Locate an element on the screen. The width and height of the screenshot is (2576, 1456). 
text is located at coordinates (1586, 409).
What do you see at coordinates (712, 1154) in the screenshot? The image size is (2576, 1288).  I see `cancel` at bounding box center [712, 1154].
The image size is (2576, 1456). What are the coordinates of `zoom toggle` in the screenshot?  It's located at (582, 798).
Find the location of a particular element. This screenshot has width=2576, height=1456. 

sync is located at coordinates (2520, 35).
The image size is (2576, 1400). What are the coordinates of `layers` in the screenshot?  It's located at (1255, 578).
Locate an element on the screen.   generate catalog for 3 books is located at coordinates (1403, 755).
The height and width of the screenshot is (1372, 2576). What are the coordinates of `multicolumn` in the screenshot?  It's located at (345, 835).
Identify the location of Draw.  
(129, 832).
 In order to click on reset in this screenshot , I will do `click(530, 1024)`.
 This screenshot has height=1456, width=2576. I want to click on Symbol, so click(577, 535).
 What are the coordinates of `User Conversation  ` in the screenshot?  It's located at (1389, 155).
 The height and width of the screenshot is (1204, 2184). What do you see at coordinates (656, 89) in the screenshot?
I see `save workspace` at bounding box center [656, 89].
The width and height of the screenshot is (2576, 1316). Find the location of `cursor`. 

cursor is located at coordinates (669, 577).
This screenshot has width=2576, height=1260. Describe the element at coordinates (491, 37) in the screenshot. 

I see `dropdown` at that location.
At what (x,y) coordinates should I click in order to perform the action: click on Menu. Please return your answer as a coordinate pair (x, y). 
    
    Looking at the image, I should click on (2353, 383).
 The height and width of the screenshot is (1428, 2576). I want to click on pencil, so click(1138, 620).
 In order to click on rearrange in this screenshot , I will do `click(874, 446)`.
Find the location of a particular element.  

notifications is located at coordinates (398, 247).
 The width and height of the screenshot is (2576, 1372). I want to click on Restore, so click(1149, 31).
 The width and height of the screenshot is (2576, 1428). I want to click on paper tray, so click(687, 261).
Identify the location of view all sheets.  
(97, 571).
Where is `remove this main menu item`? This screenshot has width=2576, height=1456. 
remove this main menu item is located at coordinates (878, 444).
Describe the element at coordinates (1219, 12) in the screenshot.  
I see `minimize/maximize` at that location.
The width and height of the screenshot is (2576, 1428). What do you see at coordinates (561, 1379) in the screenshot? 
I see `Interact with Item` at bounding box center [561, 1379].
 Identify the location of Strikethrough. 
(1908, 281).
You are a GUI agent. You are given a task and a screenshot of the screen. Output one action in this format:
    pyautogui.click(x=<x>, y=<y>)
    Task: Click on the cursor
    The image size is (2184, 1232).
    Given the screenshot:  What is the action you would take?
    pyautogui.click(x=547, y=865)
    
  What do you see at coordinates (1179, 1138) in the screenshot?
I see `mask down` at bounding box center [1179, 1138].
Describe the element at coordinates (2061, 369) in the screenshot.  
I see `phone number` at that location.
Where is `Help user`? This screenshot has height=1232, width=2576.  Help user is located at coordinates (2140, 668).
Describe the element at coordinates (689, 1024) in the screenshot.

Short task ▸
Give every line of the listing above as a JSON list of strings, one string per line, leaving out blank lines.

Answer for the task ▸
[
  "Locate an element on the screen. The width and height of the screenshot is (2576, 1456). ",
  "text is located at coordinates (1586, 409).",
  "What do you see at coordinates (712, 1154) in the screenshot? The image size is (2576, 1288).  I see `cancel` at bounding box center [712, 1154].",
  "The image size is (2576, 1456). What are the coordinates of `zoom toggle` in the screenshot?  It's located at (582, 798).",
  "Find the location of a particular element. This screenshot has width=2576, height=1456. ",
  "sync is located at coordinates (2520, 35).",
  "The image size is (2576, 1400). What are the coordinates of `layers` in the screenshot?  It's located at (1255, 578).",
  "Locate an element on the screen.   generate catalog for 3 books is located at coordinates (1403, 755).",
  "The height and width of the screenshot is (1372, 2576). What are the coordinates of `multicolumn` in the screenshot?  It's located at (345, 835).",
  "Identify the location of Draw.  ",
  "(129, 832).",
  " In order to click on reset in this screenshot , I will do `click(530, 1024)`.",
  " This screenshot has height=1456, width=2576. I want to click on Symbol, so click(577, 535).",
  " What are the coordinates of `User Conversation  ` in the screenshot?  It's located at (1389, 155).",
  " The height and width of the screenshot is (1204, 2184). What do you see at coordinates (656, 89) in the screenshot?",
  "I see `save workspace` at bounding box center [656, 89].",
  "The width and height of the screenshot is (2576, 1316). Find the location of `cursor`. ",
  "cursor is located at coordinates (669, 577).",
  "This screenshot has width=2576, height=1260. Describe the element at coordinates (491, 37) in the screenshot. ",
  "I see `dropdown` at that location.",
  "At what (x,y) coordinates should I click in order to perform the action: click on Menu. Please return your answer as a coordinate pair (x, y). ",
  "    Looking at the image, I should click on (2353, 383).",
  " The height and width of the screenshot is (1428, 2576). I want to click on pencil, so click(1138, 620).",
  " In order to click on rearrange in this screenshot , I will do `click(874, 446)`.",
  "Find the location of a particular element.  ",
  "notifications is located at coordinates (398, 247).",
  " The width and height of the screenshot is (2576, 1372). I want to click on Restore, so click(1149, 31).",
  " The width and height of the screenshot is (2576, 1428). I want to click on paper tray, so click(687, 261).",
  "Identify the location of view all sheets.  ",
  "(97, 571).",
  "Where is `remove this main menu item`? This screenshot has width=2576, height=1456. ",
  "remove this main menu item is located at coordinates (878, 444).",
  "Describe the element at coordinates (1219, 12) in the screenshot.  ",
  "I see `minimize/maximize` at that location.",
  "The width and height of the screenshot is (2576, 1428). What do you see at coordinates (561, 1379) in the screenshot? ",
  "I see `Interact with Item` at bounding box center [561, 1379].",
  " Identify the location of Strikethrough. ",
  "(1908, 281).",
  "You are a GUI agent. You are given a task and a screenshot of the screen. Output one action in this format:",
  "    pyautogui.click(x=<x>, y=<y>)",
  "    Task: Click on the cursor",
  "    The image size is (2184, 1232).",
  "    Given the screenshot:  What is the action you would take?",
  "    pyautogui.click(x=547, y=865)",
  "  What do you see at coordinates (1179, 1138) in the screenshot?",
  "I see `mask down` at bounding box center [1179, 1138].",
  "Describe the element at coordinates (2061, 369) in the screenshot.  ",
  "I see `phone number` at that location.",
  "Where is `Help user`? This screenshot has height=1232, width=2576.  Help user is located at coordinates (2140, 668).",
  "Describe the element at coordinates (689, 1024) in the screenshot."
]